What are the excess secretions and what causes them?

The lungs are kept moist with a thin film of fluid to stop them drying out. When there is a chest infection or occasionally in other situations, this fluid increases and become thick and putrid. In the normal situation, these secretions are removed by coughing but in the presence of weakness, or in chronic lung disease, this is not always possible. Although antibiotics can control the infection, they do not remove the secretions that occur. Some will be reabsorbed into the body but very thick ones will remain. It is important to remove the secretion to allow more effective breathing and increase the amount of oxygen getting into the body.
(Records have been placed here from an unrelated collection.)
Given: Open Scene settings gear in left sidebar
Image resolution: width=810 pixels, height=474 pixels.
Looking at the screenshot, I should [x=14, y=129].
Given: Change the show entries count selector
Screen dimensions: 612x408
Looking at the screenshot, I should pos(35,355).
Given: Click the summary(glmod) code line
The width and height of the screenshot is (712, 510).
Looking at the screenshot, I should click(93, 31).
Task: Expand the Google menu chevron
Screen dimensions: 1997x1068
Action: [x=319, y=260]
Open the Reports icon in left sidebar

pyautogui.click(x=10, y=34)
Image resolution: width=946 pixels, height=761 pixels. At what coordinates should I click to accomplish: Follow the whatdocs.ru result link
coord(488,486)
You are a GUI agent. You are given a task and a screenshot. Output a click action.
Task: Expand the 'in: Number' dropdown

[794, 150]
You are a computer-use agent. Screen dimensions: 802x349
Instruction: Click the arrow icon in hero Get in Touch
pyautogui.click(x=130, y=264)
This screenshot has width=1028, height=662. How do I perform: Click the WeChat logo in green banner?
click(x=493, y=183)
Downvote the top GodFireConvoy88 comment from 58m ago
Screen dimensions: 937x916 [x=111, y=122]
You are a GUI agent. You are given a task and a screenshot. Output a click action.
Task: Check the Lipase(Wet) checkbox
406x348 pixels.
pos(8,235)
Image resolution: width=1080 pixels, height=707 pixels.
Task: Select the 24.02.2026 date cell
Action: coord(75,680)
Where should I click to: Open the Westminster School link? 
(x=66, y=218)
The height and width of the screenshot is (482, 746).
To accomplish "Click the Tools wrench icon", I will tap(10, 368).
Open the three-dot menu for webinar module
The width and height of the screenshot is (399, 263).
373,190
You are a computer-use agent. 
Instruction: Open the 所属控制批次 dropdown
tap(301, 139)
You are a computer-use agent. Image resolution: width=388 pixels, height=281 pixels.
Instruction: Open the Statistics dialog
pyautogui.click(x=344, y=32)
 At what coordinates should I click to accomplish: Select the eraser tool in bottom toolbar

Aims of cardiopulmonary physiotherapy:

  • 1-To prevent accumulation of secretion.
  • 2-Drainage of secretion.
  • 3-To reduce the work done in breathing.
  • 4-To maintain and improve chest wall mobility.
  • 5-To improve breathing pattern.
  • 6-To educate normal and efficient breathing pattern.
  • 7-To develop respiratory muscles endurance.
  • 8-To improve cardiopulmonary exercise tolerance.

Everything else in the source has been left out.